Catherine Marnas est née le 5 mai 1955 à Lyon. Des études de lettres naîtra sa passion pour la scène, d'abord concrétisée par un DEA de sémiologie théâtrale sous la direction de Michel Corvin. A partir de 1983, elle se consacre à la mise en scène en devient l'assistante de Vitez et Lavaudant, avec qui elle monte une dizaine de pièces. Elle crée ensuite ses propres mises en scènes, anime des ateliers d'élèves et finit par écrire son propre spectacle en 1999.


Allocution de Catherine Trautmann, ministre de la culture et de la communication

Le théâtre est votre passion. Le théâtre est votre vie. Tout en apprenant le métier des planches, vous avez même trouvé encore le temps et l’énergie de soutenir un D.E.A. de sémiologie théâtrale à l’université. Puis, vous avez quitté très vite le monde universitaire pour vous lancer à corps perdu dans la création théâtrale.

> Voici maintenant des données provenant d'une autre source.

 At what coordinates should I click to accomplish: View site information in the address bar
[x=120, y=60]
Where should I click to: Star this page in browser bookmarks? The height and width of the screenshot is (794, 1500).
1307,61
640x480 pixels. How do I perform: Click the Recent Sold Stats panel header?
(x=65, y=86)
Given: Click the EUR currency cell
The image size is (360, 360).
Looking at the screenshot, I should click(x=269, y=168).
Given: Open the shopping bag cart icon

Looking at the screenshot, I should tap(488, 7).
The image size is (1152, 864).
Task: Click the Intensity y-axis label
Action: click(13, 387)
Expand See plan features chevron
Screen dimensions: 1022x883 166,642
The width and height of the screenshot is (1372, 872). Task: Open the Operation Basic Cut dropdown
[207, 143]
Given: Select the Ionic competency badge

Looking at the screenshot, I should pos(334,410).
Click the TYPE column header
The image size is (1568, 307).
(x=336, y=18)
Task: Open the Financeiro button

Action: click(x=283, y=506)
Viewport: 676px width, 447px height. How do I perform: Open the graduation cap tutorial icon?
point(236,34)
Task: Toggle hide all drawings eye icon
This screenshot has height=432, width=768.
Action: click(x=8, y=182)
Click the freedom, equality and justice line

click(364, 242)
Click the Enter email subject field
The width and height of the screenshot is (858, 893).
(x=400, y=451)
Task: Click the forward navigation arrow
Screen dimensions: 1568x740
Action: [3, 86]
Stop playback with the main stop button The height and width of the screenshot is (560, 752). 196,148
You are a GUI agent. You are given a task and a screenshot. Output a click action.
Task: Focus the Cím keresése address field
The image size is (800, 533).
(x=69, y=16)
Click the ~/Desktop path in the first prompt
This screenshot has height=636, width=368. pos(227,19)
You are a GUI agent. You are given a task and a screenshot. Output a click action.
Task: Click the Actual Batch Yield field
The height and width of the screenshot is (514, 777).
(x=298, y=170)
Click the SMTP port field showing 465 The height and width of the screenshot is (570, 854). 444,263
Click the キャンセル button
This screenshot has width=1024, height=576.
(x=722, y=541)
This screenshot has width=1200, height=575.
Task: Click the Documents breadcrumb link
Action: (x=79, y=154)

Certaines rencontres ont été déterminantes dans vos orientations et dans vos choix, notamment celles d’Antoine Vitez et de Georges Lavaudant dont vous avez été l’assistante et qui vous ont fait pénétrer au coeur de l’univers théâtral. Georges Lavaudant vous fait découvrir le Mexique, lors d’une tournée en 1990. Une rencontre avec un pays et une culture fascinante qui vont profondément marquer la suite de votre parcours. L’année suivante, vous devenez artiste associé au Théâtre de la Passerelle à Gap et vos productions seront montées à Gap, mais aussi au TNP de Villeurbanne, à la Maison de la Culture 93 de Bobigny et dans de nombreuses autres structures.

Parmi vos nombreux succès, permettez-moi de citer « Les diablogues » de Roland Dubillard, production qui fut reprise dans de nombreuses villes ; « Le Comte Oderland » de Max Frisch ; une mention spéciale pour votre travail sur les pièces de Bernard-Marie Koltès, justement considéré comme l’un des plus grands dramaturges contemporains, notamment son « Roberto Zucco » représenté à Mexico.

Pour toutes ces réussites passées et celles à venir, pour votre audace et votre engagement total dans l’aventure théâtrale, laissez-moi vous remercier et vous remettre ce grand prix jeune talent des arts du spectacle vivant.